__Goal__
Could you reproduce the data verbatim, from the line containing "will click(x=1349, y=273)." up to and including the line containing "Action: (210, 55)"?

[start of Provided information]

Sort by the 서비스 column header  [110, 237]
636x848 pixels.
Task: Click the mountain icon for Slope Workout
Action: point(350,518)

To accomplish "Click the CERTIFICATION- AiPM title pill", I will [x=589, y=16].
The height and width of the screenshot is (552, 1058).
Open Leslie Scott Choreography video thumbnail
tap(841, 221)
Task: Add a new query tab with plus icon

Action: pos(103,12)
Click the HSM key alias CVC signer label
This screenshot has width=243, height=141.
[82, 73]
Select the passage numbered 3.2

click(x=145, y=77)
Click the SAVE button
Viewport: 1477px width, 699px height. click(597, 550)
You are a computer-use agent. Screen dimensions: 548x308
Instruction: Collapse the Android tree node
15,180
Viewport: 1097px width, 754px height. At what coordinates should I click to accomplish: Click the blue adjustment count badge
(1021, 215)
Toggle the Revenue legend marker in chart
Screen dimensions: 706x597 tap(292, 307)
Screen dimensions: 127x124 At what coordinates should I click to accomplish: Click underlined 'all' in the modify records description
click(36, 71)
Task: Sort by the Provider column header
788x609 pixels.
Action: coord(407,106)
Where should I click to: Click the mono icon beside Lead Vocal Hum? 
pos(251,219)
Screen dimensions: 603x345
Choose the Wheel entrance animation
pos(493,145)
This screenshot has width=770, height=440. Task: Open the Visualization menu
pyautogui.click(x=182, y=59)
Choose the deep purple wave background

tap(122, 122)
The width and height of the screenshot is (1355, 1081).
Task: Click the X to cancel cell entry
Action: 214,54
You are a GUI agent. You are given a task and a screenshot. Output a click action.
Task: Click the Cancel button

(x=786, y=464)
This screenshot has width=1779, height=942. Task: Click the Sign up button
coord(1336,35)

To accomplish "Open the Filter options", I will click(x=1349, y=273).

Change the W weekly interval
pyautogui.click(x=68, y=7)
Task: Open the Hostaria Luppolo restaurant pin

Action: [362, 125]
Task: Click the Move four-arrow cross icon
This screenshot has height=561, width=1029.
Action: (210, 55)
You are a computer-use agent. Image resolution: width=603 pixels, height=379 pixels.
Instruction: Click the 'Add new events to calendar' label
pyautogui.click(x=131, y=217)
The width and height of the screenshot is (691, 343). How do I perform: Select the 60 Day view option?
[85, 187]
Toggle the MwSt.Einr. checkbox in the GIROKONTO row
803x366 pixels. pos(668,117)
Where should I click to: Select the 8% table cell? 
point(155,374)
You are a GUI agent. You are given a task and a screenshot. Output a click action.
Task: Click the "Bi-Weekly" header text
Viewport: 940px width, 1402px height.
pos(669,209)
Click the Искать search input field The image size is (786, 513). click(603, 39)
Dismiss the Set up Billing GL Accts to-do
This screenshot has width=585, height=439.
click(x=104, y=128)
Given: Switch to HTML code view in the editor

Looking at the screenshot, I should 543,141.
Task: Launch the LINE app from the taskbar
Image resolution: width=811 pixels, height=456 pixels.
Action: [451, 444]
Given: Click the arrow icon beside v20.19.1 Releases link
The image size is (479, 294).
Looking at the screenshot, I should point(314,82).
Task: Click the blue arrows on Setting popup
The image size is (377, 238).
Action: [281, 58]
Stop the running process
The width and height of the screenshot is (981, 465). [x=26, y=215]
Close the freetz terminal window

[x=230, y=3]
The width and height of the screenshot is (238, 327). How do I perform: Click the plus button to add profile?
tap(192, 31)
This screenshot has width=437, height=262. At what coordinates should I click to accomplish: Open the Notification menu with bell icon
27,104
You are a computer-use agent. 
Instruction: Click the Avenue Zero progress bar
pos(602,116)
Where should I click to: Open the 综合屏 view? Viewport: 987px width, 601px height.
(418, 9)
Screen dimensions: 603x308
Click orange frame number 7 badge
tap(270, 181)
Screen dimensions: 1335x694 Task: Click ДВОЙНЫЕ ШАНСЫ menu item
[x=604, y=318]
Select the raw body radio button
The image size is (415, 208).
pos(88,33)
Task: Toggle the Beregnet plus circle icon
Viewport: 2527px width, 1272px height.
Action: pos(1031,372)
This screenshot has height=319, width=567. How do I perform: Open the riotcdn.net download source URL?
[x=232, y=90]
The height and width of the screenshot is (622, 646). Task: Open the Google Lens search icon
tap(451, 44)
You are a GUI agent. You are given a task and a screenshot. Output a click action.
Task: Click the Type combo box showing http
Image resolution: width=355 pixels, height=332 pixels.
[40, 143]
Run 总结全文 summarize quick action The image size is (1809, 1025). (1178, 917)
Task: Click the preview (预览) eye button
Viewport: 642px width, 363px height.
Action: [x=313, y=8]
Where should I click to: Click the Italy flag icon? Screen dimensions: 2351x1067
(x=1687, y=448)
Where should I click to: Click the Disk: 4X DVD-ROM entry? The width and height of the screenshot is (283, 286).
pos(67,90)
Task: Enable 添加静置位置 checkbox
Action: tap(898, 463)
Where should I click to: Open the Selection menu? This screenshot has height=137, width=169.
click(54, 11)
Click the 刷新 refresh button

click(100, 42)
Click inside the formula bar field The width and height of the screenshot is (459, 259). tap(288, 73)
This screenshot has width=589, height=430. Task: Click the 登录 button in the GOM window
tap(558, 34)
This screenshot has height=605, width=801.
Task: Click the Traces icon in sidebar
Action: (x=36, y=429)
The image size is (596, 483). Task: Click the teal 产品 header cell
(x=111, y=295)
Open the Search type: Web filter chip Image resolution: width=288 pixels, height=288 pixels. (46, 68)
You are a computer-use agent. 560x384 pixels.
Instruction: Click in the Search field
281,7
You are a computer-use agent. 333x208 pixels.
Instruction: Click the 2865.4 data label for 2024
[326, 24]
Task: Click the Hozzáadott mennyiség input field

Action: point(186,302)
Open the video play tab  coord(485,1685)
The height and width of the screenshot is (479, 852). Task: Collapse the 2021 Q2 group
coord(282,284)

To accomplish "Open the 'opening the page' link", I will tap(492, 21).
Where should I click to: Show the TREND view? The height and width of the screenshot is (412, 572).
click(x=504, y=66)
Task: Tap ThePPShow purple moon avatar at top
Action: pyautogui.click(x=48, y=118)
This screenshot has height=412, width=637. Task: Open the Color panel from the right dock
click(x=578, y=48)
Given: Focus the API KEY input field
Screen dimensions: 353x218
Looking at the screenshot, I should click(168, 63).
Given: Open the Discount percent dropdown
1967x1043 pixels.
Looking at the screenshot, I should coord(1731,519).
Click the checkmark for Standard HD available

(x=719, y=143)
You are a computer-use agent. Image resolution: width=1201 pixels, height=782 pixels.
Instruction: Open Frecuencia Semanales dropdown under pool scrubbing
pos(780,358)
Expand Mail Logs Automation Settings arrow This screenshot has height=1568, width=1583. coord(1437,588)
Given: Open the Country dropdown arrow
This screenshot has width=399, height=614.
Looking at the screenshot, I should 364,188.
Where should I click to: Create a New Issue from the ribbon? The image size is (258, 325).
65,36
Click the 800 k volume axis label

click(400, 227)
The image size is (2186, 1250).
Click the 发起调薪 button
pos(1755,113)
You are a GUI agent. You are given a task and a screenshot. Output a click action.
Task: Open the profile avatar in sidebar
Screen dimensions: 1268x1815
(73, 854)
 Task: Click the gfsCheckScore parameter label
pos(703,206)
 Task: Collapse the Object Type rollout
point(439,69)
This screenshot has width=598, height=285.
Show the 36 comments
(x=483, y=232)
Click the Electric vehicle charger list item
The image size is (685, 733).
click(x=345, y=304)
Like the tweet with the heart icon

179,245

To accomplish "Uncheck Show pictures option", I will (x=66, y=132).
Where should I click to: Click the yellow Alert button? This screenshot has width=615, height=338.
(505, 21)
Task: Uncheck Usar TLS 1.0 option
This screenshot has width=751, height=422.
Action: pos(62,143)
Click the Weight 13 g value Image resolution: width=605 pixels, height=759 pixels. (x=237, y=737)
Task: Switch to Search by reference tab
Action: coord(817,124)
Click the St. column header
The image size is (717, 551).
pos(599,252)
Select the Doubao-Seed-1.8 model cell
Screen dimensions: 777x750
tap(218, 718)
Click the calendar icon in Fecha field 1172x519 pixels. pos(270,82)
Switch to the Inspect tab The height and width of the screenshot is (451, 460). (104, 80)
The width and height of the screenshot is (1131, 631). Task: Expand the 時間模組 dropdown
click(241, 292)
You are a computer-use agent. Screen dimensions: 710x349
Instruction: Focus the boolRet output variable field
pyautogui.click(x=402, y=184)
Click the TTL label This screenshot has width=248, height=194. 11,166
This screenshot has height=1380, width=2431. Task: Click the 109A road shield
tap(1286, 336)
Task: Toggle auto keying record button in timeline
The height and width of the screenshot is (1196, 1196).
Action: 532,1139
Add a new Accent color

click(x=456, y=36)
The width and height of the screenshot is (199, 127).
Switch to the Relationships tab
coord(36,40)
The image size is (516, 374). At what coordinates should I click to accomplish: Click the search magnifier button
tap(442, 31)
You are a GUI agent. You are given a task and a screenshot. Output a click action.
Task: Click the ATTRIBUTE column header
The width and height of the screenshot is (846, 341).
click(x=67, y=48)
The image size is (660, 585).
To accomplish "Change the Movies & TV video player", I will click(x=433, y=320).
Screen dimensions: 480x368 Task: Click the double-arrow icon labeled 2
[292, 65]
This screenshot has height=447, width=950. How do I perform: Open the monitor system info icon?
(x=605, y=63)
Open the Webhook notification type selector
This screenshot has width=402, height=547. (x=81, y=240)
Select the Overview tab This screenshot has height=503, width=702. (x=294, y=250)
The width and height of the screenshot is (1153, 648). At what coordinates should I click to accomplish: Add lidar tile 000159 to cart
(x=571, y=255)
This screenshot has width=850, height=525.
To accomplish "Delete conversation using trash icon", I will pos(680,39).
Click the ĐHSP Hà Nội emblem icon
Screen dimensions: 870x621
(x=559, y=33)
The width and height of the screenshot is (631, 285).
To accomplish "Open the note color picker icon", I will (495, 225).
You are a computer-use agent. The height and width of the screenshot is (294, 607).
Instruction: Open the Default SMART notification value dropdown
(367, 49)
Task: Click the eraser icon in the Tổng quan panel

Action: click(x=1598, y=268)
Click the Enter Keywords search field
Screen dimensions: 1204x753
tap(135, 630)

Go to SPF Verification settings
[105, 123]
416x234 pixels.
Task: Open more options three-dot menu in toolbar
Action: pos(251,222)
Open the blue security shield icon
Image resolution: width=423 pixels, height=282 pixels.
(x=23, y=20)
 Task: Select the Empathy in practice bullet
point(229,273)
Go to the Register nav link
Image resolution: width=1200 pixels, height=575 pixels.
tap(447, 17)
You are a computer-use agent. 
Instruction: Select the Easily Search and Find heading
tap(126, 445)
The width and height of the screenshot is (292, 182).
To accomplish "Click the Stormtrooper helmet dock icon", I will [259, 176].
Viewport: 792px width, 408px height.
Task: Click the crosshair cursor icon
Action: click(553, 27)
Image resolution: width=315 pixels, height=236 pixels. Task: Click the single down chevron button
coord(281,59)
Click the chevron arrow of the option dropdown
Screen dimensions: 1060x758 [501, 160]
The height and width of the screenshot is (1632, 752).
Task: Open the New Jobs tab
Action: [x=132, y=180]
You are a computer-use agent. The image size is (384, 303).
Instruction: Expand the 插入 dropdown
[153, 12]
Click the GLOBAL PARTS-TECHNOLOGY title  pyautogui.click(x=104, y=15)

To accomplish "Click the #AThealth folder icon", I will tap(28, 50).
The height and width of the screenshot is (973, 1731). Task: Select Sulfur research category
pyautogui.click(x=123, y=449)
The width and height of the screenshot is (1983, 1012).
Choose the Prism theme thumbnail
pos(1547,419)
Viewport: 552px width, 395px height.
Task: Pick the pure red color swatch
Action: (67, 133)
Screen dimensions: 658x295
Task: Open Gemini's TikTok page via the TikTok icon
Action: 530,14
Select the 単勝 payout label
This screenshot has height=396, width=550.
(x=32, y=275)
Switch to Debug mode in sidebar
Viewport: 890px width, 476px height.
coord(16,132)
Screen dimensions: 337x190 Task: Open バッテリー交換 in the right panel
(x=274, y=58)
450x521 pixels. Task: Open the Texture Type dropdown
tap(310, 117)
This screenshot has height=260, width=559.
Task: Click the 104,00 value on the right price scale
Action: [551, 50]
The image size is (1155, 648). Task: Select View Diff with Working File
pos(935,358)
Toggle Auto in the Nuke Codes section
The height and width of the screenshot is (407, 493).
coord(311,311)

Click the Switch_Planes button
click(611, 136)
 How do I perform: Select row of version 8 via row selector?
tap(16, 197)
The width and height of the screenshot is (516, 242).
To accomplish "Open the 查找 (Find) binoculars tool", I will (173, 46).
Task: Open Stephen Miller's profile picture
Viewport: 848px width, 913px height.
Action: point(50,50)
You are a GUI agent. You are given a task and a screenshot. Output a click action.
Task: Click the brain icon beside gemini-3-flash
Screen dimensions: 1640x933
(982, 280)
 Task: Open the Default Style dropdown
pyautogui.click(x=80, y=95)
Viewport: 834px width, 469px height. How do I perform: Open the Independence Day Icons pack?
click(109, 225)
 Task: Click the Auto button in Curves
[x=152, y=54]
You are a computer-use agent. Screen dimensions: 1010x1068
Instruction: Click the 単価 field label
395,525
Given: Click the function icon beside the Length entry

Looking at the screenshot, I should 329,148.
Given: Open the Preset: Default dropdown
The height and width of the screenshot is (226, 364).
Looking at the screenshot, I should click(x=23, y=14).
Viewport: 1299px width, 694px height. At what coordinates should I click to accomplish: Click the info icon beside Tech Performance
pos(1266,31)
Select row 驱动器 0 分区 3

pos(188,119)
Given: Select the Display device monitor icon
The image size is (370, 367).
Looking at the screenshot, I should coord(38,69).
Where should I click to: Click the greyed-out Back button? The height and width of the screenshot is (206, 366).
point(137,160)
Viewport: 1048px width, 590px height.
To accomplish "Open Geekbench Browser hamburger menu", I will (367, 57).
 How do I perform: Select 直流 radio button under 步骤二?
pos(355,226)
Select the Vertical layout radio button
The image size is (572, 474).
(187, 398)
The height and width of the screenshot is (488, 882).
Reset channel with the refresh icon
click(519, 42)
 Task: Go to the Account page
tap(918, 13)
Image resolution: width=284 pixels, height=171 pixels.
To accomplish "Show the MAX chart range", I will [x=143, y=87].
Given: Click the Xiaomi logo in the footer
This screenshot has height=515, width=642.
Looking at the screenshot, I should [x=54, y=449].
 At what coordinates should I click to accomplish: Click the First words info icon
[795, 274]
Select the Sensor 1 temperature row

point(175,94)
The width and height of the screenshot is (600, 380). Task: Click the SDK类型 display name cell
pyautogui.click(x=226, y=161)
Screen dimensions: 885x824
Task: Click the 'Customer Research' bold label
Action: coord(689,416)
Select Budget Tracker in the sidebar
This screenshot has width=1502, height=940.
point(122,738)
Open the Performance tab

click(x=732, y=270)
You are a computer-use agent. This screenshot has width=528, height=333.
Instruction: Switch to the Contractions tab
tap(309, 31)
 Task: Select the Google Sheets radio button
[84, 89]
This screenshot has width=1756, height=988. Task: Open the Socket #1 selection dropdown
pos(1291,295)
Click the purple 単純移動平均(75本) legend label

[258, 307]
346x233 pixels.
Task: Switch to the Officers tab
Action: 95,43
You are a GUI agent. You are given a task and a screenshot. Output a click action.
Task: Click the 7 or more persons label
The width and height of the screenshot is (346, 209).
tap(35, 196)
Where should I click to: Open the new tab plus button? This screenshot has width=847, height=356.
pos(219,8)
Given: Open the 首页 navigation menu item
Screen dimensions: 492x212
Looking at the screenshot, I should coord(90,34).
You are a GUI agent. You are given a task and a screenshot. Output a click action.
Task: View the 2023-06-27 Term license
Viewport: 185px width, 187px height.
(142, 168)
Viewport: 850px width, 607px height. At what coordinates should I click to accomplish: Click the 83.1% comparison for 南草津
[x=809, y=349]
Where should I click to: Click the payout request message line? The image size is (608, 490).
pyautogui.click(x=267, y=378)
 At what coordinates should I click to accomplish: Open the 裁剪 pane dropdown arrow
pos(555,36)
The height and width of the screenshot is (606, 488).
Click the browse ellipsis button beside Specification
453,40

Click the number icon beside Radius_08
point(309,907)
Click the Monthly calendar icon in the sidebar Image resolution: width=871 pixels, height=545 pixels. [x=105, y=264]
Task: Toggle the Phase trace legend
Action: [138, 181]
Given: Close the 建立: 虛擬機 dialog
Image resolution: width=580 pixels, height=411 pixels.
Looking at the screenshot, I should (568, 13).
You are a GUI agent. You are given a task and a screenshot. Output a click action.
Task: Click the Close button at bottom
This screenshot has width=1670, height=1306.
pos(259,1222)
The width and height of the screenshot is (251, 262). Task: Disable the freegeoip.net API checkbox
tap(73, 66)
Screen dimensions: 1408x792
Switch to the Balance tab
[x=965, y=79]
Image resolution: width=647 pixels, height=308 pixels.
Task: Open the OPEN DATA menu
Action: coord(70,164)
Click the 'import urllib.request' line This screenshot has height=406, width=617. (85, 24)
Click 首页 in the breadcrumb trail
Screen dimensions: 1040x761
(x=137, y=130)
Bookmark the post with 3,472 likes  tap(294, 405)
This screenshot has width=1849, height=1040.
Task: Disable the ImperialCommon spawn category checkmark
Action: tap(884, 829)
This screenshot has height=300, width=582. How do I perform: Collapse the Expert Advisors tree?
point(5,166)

[end of Provided information]

__Response__
To accomplish "Open the Filter options", I will click(x=1349, y=273).

Change the W weekly interval
pyautogui.click(x=68, y=7)
Task: Open the Hostaria Luppolo restaurant pin

Action: [362, 125]
Task: Click the Move four-arrow cross icon
This screenshot has height=561, width=1029.
Action: (210, 55)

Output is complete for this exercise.